Passage for review
= Erich Rutschke =

German ornithologist and conservationist

Erich Rutschke (26 May 1926 – 12 February 1999) was a German ornithologist and conservationist who specialized in wetland birds and their biology. Rutschke was responsible for making East Germany a signatory of the Ramsar Convention.

Rutschke was born in Neu-Golm, Bad Saarow in Germany. During the war he served as a paratrooper and was wounded. He became a teacher in 1946. He was interested in birds from childhood but took an interest in ornithology as a career after meeting Erwin Stresemann. He received a PhD for his work on water resistance in plumage in 1958 which included studies on the feathers of penguins. He became a professor of animal physiology at Potsdam and later became a professor at the Pedagogical Highschool in 1991.

Dataset content
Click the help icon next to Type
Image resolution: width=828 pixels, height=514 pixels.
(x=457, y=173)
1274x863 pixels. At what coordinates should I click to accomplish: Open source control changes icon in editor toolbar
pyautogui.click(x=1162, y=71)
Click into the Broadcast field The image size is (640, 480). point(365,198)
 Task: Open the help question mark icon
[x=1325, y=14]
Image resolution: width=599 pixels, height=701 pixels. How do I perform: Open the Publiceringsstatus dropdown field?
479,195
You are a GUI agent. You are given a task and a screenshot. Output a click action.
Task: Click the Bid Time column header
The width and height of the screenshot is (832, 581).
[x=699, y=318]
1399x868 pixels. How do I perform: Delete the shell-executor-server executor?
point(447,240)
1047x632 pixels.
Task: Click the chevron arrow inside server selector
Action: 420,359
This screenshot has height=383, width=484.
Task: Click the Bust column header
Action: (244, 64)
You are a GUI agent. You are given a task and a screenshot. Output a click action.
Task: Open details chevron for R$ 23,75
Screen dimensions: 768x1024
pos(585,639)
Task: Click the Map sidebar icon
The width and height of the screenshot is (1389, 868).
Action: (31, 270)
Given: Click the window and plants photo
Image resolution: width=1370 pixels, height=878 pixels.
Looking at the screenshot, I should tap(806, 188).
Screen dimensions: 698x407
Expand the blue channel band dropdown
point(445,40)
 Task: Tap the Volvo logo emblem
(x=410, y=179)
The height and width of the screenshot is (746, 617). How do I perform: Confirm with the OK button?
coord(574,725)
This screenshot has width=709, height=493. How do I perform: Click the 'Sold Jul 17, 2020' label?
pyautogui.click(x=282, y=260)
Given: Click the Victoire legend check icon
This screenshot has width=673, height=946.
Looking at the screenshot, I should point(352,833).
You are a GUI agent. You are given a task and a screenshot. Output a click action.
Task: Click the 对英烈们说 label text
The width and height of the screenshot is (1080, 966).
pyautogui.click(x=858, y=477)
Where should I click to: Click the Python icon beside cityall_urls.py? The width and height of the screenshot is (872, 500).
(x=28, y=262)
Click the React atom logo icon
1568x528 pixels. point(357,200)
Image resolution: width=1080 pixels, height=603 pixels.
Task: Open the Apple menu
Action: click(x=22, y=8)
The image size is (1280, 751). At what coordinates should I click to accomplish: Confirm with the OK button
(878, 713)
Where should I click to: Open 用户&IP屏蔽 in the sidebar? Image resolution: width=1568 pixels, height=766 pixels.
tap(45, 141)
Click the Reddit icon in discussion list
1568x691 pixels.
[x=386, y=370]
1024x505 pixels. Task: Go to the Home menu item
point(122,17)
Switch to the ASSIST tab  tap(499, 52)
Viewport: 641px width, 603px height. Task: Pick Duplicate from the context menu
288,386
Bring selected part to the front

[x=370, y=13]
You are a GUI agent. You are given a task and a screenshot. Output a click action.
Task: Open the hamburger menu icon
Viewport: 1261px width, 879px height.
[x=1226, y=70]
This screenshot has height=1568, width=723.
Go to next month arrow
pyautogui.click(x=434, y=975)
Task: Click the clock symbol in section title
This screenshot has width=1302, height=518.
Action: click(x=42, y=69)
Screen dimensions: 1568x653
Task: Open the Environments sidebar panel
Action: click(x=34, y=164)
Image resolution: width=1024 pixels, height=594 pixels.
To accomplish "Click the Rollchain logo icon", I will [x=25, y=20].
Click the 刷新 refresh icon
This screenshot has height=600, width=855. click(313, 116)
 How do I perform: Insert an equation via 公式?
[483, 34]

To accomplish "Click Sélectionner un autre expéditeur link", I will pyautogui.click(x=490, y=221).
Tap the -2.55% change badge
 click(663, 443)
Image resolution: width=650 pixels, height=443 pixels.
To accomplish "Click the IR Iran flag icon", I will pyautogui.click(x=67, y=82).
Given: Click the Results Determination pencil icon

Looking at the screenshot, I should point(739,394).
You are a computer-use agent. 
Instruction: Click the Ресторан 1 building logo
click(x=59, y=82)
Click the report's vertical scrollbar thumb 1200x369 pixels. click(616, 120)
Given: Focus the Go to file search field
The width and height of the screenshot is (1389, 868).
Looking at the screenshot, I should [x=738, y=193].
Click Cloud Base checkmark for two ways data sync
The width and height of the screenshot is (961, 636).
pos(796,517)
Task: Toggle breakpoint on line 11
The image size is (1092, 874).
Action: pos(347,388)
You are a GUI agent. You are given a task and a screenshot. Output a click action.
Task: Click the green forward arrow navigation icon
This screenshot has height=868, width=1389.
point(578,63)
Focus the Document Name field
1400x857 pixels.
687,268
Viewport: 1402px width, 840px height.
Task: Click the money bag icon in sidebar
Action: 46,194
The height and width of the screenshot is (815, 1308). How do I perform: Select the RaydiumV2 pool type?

Task 1
According to the text about Erich Rutschke, in what year did he receive his PhD?
Task 2
List every year mentioned in the text about Erich Rutschke.
Task 3
Write a continuation of the biography of Erich Rutschke, starting after its final sentence.

Answer section 1
1958

Answer section 2
1926, 1999, 1946, 1958, 1991

Answer section 3
He took an interest in waterbirds and the conservation of their habitats establishing a waterbird research centre in East Germany in 1967 and conducting bird censuses. He conducted research on greylag geese and their migration. Rutschke helped make the German Democratic Republic a signatory to the Ramsar Convention on 31 July 1978.

During the Cold War years, he was actively watched by Stasi intelligence agents and informants who followed him to Ornithological Congresses. One intelligence agent reported that while in Hungary, Rutschke had invited Sir "Walter Scott" (actually Sir Peter Scott) and other foreign delegates into his room in order to celebrate and sing (Rutschke was known for his voice) and therefore considered to have broken protocol.

He published books on wild geese, ducks, the swans of Europe and a monograph on the cormorant.